Zonguldak’ta heykele saldıran kişinin hâlâ bulunmamış olmasına karşın, Siverek’teki heykele elinde keski ve çekiçle saldıran Mehmet Malbora eylem halinde yakalanmış, ardından da çıkarıldığı mahkeme tarafından, Atatürk’ü Koruma Kanunu olarak bilinen 5816 sayılı ve 31 Temmuz 1951 tarihli yasa gereğince tutuklanmıştır.
Yakın geçmişe şöyle bir göz attığımızda görürüz ki, Atatürk heykellerine saldırı çok partili rejim ile birlikte toplumsal yaşamımıza girmiştir.
1950 yılında iktidara gelir gelmez ilk girişimlerden biri olarak Arapça ezan yasağını kaldırarak, Türkçe ezan uygulamasına son veren DP’nin icraatından cesaret alan Pilavoğlu önderliğindeki “Ticani”ler, Atatürk büst ve heykellerine saldırmaya başlamışlardı. Bu eylemlerin ilki 27 Şubat 1951 yılı Kırşehir’de olmuş, oradaki Atatürk büstünün parçalanmasının ardından da bunu 20 yeni girişim izlemişti.

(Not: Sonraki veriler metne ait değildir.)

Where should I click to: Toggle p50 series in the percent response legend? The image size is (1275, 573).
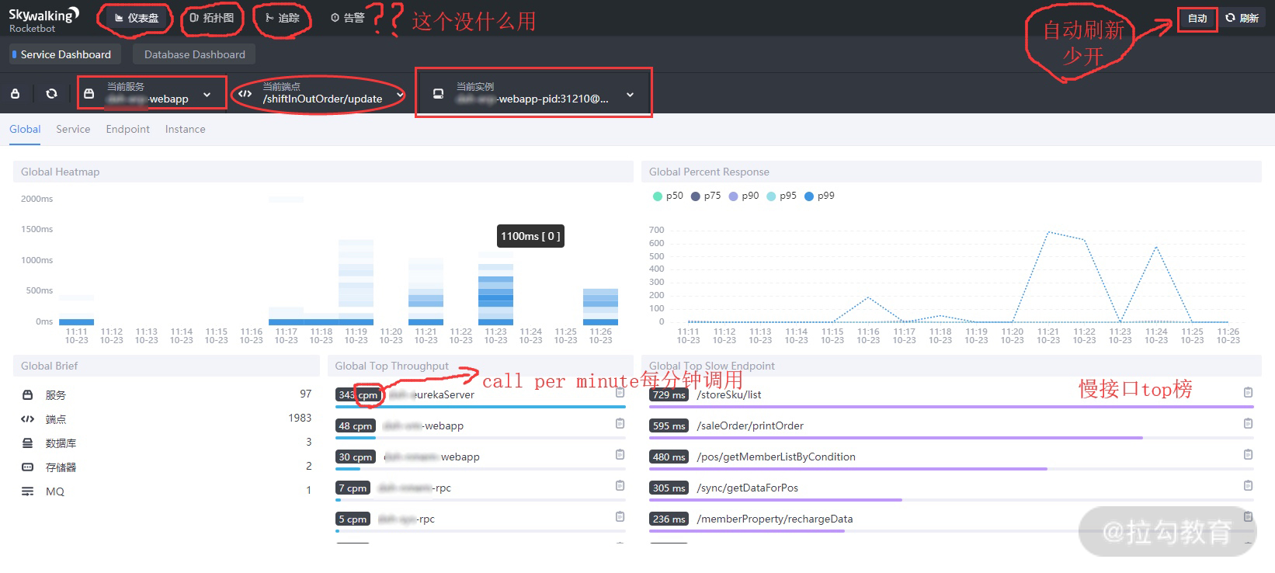[667, 196]
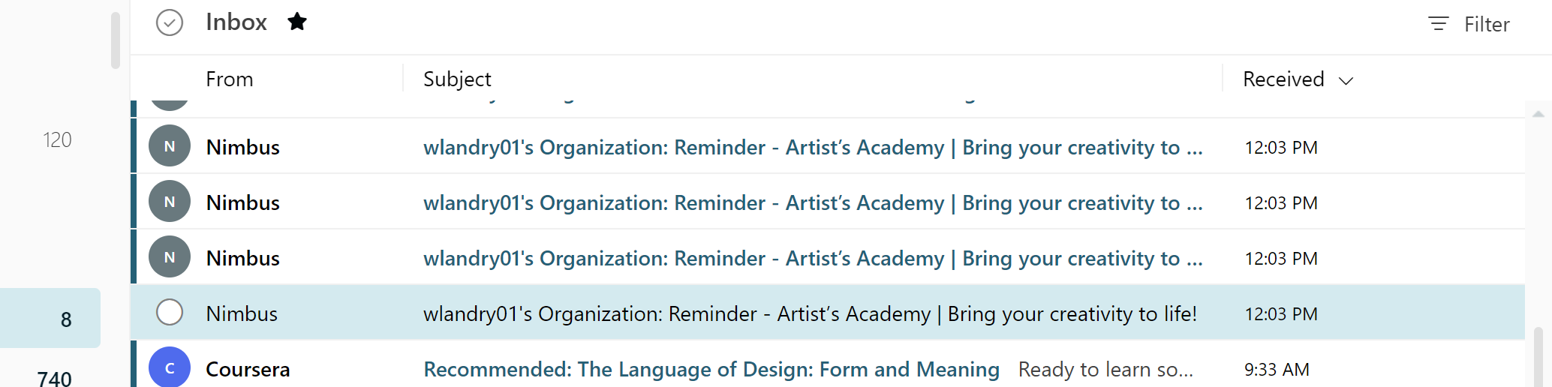Click the second Nimbus sender avatar
The width and height of the screenshot is (1552, 387).
(170, 201)
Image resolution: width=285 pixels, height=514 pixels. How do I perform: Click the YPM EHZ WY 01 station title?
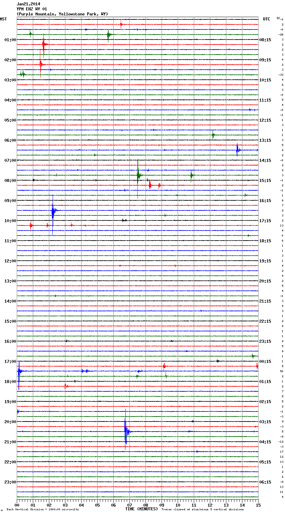pyautogui.click(x=32, y=9)
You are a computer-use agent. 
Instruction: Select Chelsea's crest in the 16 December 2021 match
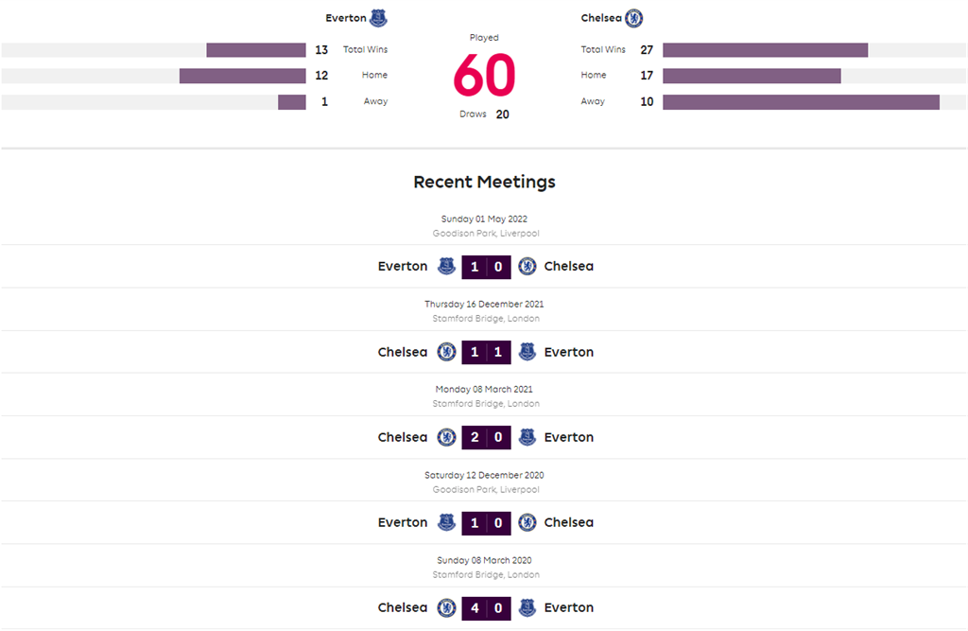pyautogui.click(x=447, y=352)
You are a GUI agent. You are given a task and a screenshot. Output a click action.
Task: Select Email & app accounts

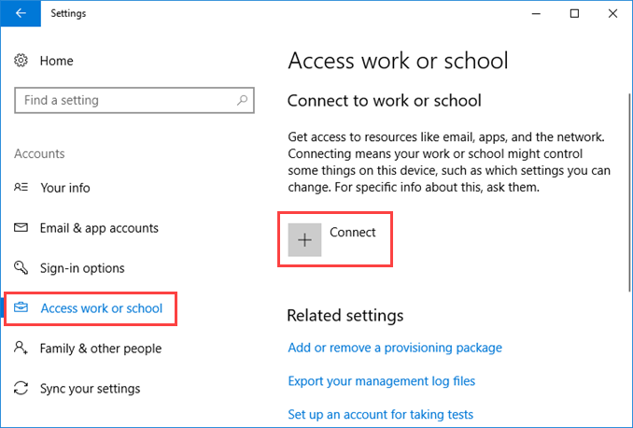99,228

Bu olay o sıralarda bir zamanlar Atatürk’ün başbakanı olduğunu henüz unutmamış olan Celal Bayar’ı çok rahatsız etmiş ve Atatürk’ü Koruma Kanunu olarak bilinen ünlü 5 maddelik 5816 sayılı kanun çıkarılmıştır.
Bu tür girişimlerden içten içe pek memnun olanlar, Prof. Hirsh’ten mütalaa alınmasını fırsat bilerek “bir Yahudi tarafından hazırlandığı”nı ileri sürdükleri bu yasaya çok kızmaktadırlar.
Doğrusu, çok garip olan bu yasanın kaldırılması gerektiğini ben de düşünüyorum.
Aslında Atatürk’ün heykellerine saldıranlar, onun simgesi olduğu laik, demokratik, sosyal bir hukuk devleti olmayı amaçlayan Cumhuriyet’in düşmanlarıdırlar ve asıl hedef de heykeller değil laik Cumhuriyet’tir.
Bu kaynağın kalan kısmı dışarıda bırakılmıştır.